Além da filantropia premiável, sorteios também podem ser realizados mediante certificado de autorização da Secap (Secretaria de Avaliação, Planejamento, Energia e Loteria), órgão do Ministério da Economia. Nesse caso, a comercialização de números, como acontece nesses sorteios, também é proibida.
Conforme a Secap, é permitido a uma empresa sortear veículos e outros bens "por meio da venda de seus produtos" - ou seja, uma determinada quantia gasta dá direito a um ou mais números para concorrer aos prêmios.
É o que costuma acontecer em ações promocionais de shoppings, por exemplo. Cabe às entidades citadas fiscalizar as empresas e investigar eventuais suspeitas ou denúncias de irregularidades.
Ações policiais contra rifas
Em março de 2022, foram realizadas duas operações policiais contra rifas ilegais.
Deflagrada pelos policiais civis do Deic (Departamento Estadual de Investigações Criminais), a operação Cardano, contra esquema de lavagem de dinheiro e jogos de azar utilizando sorteio de carros de luxo, cumpriu mandados de busca e apreensão na cidade de São Paulo e nos municípios paulistas de Guarulhos, São Bernardo do Campo, Santa Bárbara D'Oeste, Sorocaba e Votorantim.
Ao todo, foram apreendidos 24 veículos, 27 motocicletas, uma moto aquática e uma lancha.
Na ocasião, o delegado do Deic Fabio Pinheiro Lopes afirmou ao SBT que, nesse esquema, não há recolhimento de impostos.
"O dinheiro não tem origem, eles compram carro de leilão por 30% ou 40% do valor original. Um carro de R$ 100 mil é vendido por R$ 1 milhão", explica o delegado.
A outra operação aconteceu no Distrito Federal. Chamada de Huracán, levou à apreensão de nove carros de luxo, como Ferrari, Lamborghini e Mercedes, além de uma mansão no Park Way avaliada em R$ 4 milhões.
Todos bens do youtuber Klebim, que tem mais de 4 milhões de seguidores em suas redes sociais, e chegou a ser preso, na época, suspeito de exploração de jogos de azar, lavagem de dinheiro e associação criminosa, mas está solto.
Por que caminhão arqueado é 'máquina de matar'
O perigo dos caminhões arqueados ficou evidente após um acidente entre dois modelos com essas características. Em janeiro do ano passado, na BR-116, em Curitiba (PR),
Gerson Mattos bateu na traseira do caminhão arqueado de seu pai, Jetro Mattos, e morreu, junto com sua mulher, Patrícia Abreu.
Como alertado por especialistas, a cabine do seu veículo foi parar embaixo do para-choque do caminhão da frente, o que, em muitos casos, causa ferimentos fatais.
Segundo Rodrigo Kleinubing, engenheiro especialista em acidentes de trânsito, caminhões desse tipo são verdadeiras máquinas de matar.

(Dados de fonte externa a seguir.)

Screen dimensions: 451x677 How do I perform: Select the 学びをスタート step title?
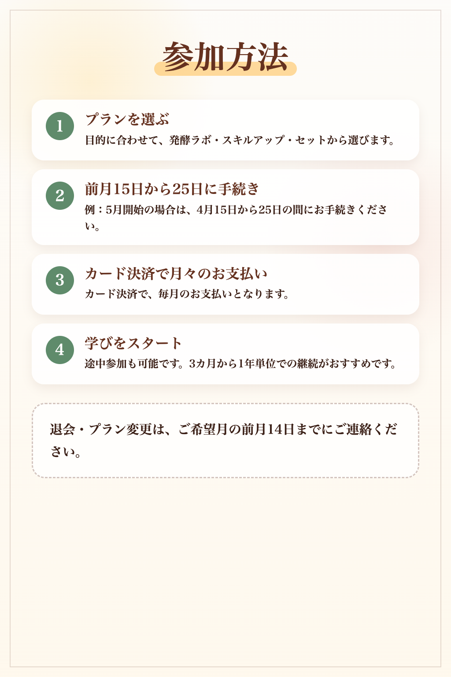133,343
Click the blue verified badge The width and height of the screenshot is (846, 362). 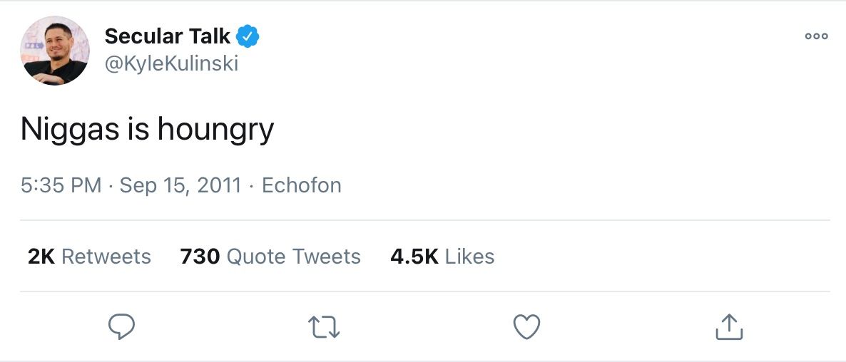(x=248, y=36)
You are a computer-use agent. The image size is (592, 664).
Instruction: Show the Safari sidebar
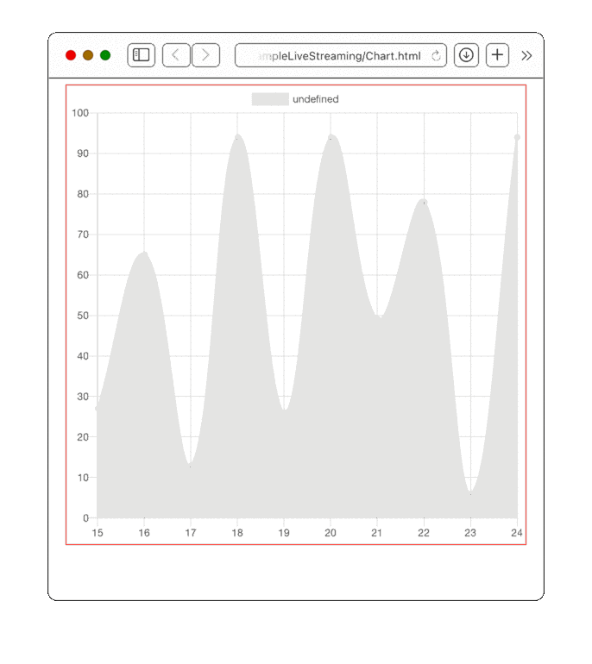click(x=141, y=55)
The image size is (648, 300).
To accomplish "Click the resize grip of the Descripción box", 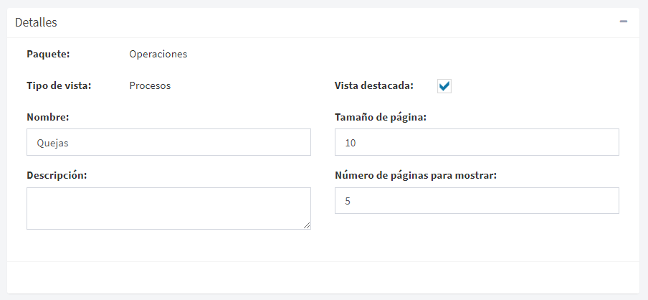I will coord(307,225).
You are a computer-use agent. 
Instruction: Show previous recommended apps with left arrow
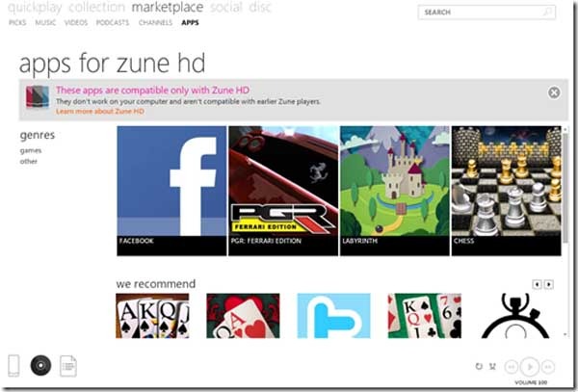[x=538, y=284]
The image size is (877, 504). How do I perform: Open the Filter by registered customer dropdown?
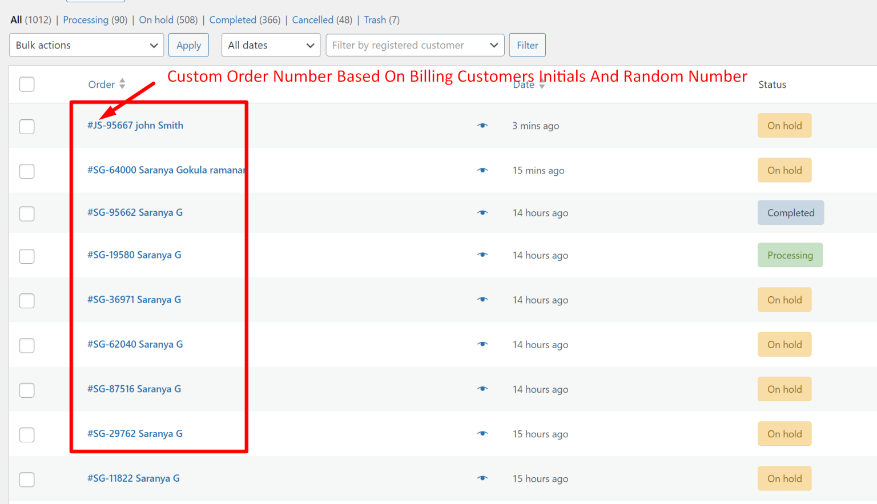[x=415, y=45]
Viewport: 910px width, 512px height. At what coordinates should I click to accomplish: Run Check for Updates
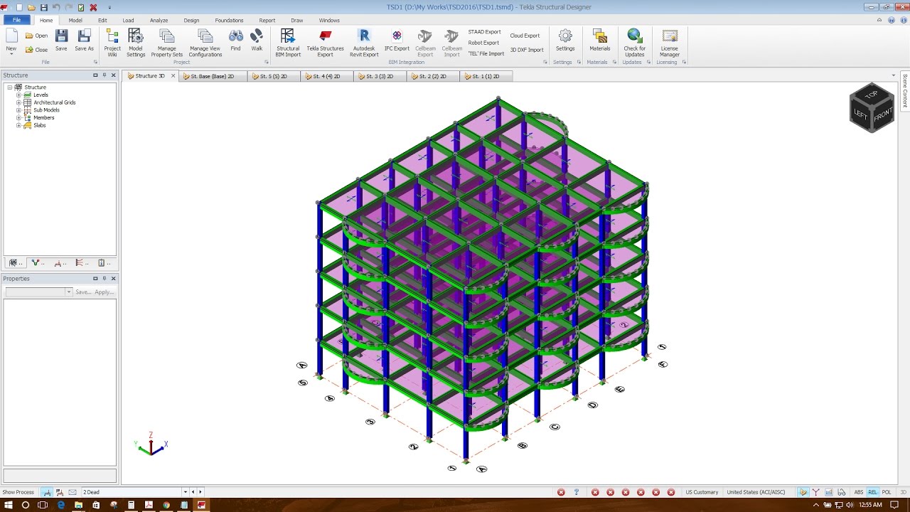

Isso porque, alterando características originais, não é mais possível garantir os mesmos parâmetros de estabilidade e frenagem do veículo.
"A alteração mexe com dois itens que não devem ser mudados: a suspensão e o sistema de freios. Mexer no projeto original coloca em risco a segurança do caminhoneiro e de outras pessoas que transitam pelas estradas".
Kleinubing alerta que os acidentes envolvendo veículos de carga com traseira elevada podem ser muito mais graves, considerando o grande número de batidas de carros de passeio atrás de caminhões nas rodovias, devido à diferença de velocidade média.
"Elevar a traseira incentiva o fenômeno de o carro entrar sob o caminhão em caso de batidas. Tínhamos esse problema sério no Brasil, que foi resolvido com a obrigação das placas retrorrefletoras e dos para-choques. Esse tipo de acidente é altamente letal porque, quando um carro entra embaixo do caminhão, é comum que os passageiros da frente sejam decapitados", alerta o especialista.